Perocchè coloro di cui avea ferito gl'interessi o i sentimenti, non sapeano le sue provvidenze attribuire se non alla smania di farsi de' partigiani. Malgrado le assicurazioni, cianciavasi d'imminenti liste di proscrizione; poi, profittando dell'odio contro il nome di re, diceasi ch'egli lo agognasse, e — Non vedete (ripeteano) come la sedia e la corona d'alloro accettò dopo vinta la Spagna? come la statua sua lasciò collocare fra Tarquinio e Bruto?»
Nelle feste Lupercali, tramandate dall'antico Lazio, i giovani patrizi e alcuni magistrati correano seminudi per la città, battendo con coregge chiunque scontrassero; e le dame ambivano que' colpi, credendo agevolassero i parti. Mentre una volta Cesare vi assisteva, Marc'Antonio affocato dalla corsa gli si gettò ai piedi, offrendogli un diadema intrecciato coll'alloro. Alcuni, forse ad arte disposti, applaudirono: ma quando Cesare fece atto di ricusare quella regia insegna, la moltitudine proruppe in esultante approvazione, e più quando disse: — Re de' Romani non può esser che Giove; a quello si rechi la corona in Campidoglio». Il domani, tutte le statue di Cesare si trovarono inghirlandate di fiori: ma Flavio e Marcello tribuni del popolo ne li tolsero, e punirono quelli che aveano applaudito all'atto di Antonio. Cesare indispettito li cassò della carica.

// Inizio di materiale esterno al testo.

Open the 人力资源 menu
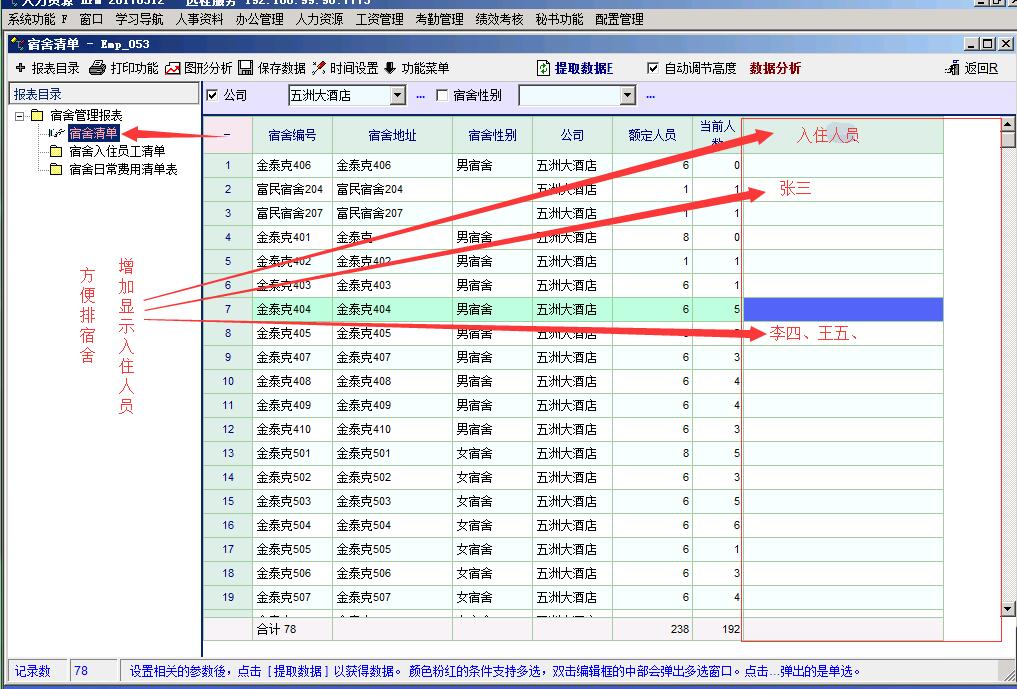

Abbia egli dunque il potere più assoluto, ma non il nome di re. Sprezzando que' senatori, o inabili custodi del passato, o ciurma nuova da lui introdotta, faceva egli stesso i decreti e li firmava co' nomi de' primarj, senza tampoco consultarli[166]. Un giorno che i magistrati curuli vennero ad annunziargli non so che nuovo onore e privilegio decretatogli, egli nè tampoco si levò da sedere: il qual segno di sprezzo ferì più che non l'oppressione. I Romani all'antica si lagnavano di vedersi sminuita la dignità personale, l'importanza politica, tutti i fregi della vita[167]: Cicerone gemeva che, mentre dianzi stava al timone, allora si trovasse confinato nella sentina, e di non ottenere una mezza libertà se non eclissandosi e tacendo[168]. Non meno poi de' nemici a Cesare contrariavano gli amici, di cui avea deluse le ingorde aspettative, o frenata l'irrequietudine facinorosa coll'impedire che facessero da tirannelli e col garantire le proprietà, che allora soltanto poterono dirsi assicurate ai possessori. E nella storia degli affetti umani merita osservazione che il debole Pompeo eccitò passionata devozione in molti, in Bruto, in Catone, in Cicerone stesso; mentre Cesare non era amato nè tampoco da quelli che tutto faceano per lui, a lui tutto doveano. Ma egli metteva il freno a due tirannie, la passata degli oligarchi e la futura dell'impero: e l'uomo della resistenza strappa l'ammirazione riflessiva, non l'entusiasmo di chi presta fede alle panacee politiche.